(Target pointing data)
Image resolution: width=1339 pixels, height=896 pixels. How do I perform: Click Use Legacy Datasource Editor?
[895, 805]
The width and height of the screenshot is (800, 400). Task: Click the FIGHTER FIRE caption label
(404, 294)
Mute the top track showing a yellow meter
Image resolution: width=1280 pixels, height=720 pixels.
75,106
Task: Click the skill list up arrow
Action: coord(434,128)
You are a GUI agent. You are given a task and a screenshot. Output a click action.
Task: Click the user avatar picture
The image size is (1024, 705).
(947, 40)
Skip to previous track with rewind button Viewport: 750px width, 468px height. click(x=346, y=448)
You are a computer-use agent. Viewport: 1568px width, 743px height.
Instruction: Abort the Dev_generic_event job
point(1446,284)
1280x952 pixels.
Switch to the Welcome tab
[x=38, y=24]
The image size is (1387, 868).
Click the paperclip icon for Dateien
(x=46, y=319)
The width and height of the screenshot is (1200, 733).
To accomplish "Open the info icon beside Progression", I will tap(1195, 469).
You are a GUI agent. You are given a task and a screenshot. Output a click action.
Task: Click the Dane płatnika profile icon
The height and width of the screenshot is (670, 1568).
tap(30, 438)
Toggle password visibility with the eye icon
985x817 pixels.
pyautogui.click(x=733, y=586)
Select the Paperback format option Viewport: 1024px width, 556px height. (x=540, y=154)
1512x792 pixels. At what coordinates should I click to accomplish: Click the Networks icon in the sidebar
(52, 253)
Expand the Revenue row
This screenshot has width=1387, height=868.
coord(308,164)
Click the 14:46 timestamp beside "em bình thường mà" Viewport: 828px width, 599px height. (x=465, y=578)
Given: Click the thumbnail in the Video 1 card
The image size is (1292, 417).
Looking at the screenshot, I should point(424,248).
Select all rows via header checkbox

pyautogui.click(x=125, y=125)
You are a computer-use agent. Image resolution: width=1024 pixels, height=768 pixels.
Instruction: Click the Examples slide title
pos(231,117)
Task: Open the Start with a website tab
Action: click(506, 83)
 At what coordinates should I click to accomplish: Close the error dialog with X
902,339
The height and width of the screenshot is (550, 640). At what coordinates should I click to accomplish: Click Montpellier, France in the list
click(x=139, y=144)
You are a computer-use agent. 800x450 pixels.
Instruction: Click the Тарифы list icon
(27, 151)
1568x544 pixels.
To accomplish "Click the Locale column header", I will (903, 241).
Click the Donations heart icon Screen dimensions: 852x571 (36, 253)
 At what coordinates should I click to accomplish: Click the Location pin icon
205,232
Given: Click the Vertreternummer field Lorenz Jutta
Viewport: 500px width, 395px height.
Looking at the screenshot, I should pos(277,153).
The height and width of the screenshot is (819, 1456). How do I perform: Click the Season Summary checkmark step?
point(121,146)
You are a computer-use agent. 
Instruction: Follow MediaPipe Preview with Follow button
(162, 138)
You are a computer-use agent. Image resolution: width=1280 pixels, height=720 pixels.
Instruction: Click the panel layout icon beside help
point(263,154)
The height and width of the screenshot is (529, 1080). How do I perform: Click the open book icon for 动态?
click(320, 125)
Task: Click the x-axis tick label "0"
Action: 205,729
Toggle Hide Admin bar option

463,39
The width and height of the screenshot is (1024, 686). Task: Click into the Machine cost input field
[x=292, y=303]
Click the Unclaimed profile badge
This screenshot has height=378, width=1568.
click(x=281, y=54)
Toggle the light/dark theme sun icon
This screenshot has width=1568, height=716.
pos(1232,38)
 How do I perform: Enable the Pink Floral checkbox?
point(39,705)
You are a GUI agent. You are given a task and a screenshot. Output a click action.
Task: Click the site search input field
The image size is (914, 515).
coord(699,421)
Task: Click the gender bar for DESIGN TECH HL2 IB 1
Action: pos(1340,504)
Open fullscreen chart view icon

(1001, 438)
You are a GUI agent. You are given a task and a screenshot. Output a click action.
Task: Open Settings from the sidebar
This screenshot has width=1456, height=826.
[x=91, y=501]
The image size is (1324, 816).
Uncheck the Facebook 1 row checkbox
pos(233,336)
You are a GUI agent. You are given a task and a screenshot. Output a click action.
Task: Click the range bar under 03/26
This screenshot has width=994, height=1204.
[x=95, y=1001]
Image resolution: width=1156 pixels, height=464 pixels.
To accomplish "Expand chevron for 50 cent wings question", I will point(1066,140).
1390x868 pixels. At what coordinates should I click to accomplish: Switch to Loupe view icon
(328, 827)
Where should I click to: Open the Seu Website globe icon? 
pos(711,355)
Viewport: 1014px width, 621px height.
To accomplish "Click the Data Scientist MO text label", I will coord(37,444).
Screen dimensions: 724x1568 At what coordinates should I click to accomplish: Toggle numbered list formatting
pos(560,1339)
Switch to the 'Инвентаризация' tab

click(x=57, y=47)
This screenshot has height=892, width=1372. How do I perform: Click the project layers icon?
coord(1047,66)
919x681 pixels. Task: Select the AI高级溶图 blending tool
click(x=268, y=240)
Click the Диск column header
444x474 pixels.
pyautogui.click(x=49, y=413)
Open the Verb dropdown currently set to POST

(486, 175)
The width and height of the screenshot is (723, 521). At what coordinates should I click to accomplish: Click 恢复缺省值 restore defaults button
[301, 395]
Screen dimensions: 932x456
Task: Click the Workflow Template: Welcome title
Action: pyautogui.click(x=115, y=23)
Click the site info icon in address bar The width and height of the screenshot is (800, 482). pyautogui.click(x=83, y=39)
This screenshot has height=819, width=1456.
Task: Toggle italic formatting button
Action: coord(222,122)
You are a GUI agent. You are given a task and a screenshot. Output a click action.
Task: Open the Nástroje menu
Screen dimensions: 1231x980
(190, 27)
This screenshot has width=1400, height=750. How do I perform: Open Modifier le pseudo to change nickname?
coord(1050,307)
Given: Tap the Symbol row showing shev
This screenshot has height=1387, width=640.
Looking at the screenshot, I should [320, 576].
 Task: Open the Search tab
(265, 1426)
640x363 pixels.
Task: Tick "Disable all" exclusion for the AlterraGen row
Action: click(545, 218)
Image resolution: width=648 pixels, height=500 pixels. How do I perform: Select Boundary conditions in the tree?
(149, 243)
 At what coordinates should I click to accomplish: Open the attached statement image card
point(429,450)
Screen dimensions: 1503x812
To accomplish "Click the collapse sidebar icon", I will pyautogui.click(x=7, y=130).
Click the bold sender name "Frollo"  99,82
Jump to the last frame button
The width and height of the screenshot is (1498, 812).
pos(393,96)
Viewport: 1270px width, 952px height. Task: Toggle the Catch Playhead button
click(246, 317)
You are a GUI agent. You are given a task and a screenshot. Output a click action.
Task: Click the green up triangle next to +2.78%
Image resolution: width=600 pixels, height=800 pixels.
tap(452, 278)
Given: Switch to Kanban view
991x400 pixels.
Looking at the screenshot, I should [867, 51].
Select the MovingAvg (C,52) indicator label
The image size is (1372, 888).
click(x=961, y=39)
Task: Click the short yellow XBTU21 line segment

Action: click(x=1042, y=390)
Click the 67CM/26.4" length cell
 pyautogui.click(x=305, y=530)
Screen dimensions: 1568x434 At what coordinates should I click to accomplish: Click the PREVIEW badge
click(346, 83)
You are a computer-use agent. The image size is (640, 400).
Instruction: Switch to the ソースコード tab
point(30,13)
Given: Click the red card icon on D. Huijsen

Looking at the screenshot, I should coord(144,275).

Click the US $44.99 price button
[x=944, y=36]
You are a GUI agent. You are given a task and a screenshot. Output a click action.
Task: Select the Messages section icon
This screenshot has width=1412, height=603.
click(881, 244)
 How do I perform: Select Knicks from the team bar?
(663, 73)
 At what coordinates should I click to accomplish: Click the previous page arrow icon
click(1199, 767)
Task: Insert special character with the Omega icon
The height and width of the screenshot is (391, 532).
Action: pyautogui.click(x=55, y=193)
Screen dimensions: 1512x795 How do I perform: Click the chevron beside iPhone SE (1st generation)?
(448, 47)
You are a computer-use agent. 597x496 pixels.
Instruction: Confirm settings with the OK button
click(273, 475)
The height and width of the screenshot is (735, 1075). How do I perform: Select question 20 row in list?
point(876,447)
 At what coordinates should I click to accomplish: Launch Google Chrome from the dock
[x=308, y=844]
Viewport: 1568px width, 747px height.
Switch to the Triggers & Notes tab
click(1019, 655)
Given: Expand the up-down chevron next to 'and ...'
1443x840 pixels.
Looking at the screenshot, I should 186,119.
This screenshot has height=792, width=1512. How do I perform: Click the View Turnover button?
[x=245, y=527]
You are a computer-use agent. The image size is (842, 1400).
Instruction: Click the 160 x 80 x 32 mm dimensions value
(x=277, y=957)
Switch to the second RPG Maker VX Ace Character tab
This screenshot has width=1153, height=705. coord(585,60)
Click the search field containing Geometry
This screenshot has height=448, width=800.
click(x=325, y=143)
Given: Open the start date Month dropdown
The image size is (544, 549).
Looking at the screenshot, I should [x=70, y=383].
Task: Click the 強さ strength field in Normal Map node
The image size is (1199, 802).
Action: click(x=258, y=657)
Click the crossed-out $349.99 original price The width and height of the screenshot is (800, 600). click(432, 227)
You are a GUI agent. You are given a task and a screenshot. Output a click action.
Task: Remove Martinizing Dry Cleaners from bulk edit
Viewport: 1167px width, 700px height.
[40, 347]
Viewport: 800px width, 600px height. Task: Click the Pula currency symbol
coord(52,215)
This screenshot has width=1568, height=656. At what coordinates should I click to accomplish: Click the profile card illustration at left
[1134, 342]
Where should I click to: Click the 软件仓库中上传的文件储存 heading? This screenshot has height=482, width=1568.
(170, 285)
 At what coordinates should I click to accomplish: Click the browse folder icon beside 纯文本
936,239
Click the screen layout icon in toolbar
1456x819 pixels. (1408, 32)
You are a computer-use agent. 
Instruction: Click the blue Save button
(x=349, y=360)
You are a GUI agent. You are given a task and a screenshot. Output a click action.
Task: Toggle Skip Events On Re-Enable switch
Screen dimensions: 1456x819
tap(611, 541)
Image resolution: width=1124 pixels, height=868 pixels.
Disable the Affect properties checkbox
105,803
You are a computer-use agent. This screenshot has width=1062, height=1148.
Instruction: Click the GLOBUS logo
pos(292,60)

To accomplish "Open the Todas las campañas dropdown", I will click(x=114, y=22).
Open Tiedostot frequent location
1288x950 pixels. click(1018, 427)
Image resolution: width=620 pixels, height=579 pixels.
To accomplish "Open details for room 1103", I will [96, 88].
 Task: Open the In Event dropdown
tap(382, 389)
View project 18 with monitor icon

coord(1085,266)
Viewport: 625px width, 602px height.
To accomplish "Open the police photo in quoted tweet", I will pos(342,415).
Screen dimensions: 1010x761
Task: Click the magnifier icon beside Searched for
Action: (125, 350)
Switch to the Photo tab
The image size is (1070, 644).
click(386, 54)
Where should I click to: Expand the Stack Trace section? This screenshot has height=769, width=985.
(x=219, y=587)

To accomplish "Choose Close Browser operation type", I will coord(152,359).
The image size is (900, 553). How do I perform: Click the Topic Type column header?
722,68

**Task objective**
Rewrite the lines from the one containing "At what coordinates should I click to accomplish: Close" up to and including the one containing "[x=91, y=501]", and give only those lines. Change "icon" to "symbol" throughout and leave everything else unchanged.

**Solution**
 At what coordinates should I click to accomplish: Close the error dialog with X
902,339
The height and width of the screenshot is (550, 640). At what coordinates should I click to accomplish: Click Montpellier, France in the list
click(x=139, y=144)
You are a computer-use agent. 800x450 pixels.
Instruction: Click the Тарифы list symbol
(27, 151)
1568x544 pixels.
To accomplish "Click the Locale column header", I will (903, 241).
Click the Donations heart symbol Screen dimensions: 852x571 (36, 253)
 At what coordinates should I click to accomplish: Click the Location pin symbol
205,232
Given: Click the Vertreternummer field Lorenz Jutta
Viewport: 500px width, 395px height.
Looking at the screenshot, I should pos(277,153).
The height and width of the screenshot is (819, 1456). How do I perform: Click the Season Summary checkmark step?
point(121,146)
You are a computer-use agent. 
Instruction: Follow MediaPipe Preview with Follow button
(162, 138)
You are a computer-use agent. Image resolution: width=1280 pixels, height=720 pixels.
Instruction: Click the panel layout symbol beside help
point(263,154)
The height and width of the screenshot is (529, 1080). How do I perform: Click the open book symbol for 动态?
click(320, 125)
Task: Click the x-axis tick label "0"
Action: 205,729
Toggle Hide Admin bar option

463,39
The width and height of the screenshot is (1024, 686). Task: Click into the Machine cost input field
[x=292, y=303]
Click the Unclaimed profile badge
This screenshot has height=378, width=1568.
click(x=281, y=54)
Toggle the light/dark theme sun symbol
This screenshot has width=1568, height=716.
pos(1232,38)
 How do I perform: Enable the Pink Floral checkbox?
point(39,705)
You are a GUI agent. You are given a task and a screenshot. Output a click action.
Task: Click the site search input field
The image size is (914, 515).
coord(699,421)
Task: Click the gender bar for DESIGN TECH HL2 IB 1
Action: pos(1340,504)
Open fullscreen chart view symbol

(1001, 438)
You are a GUI agent. You are given a task and a screenshot. Output a click action.
Task: Open Settings from the sidebar
This screenshot has width=1456, height=826.
[x=91, y=501]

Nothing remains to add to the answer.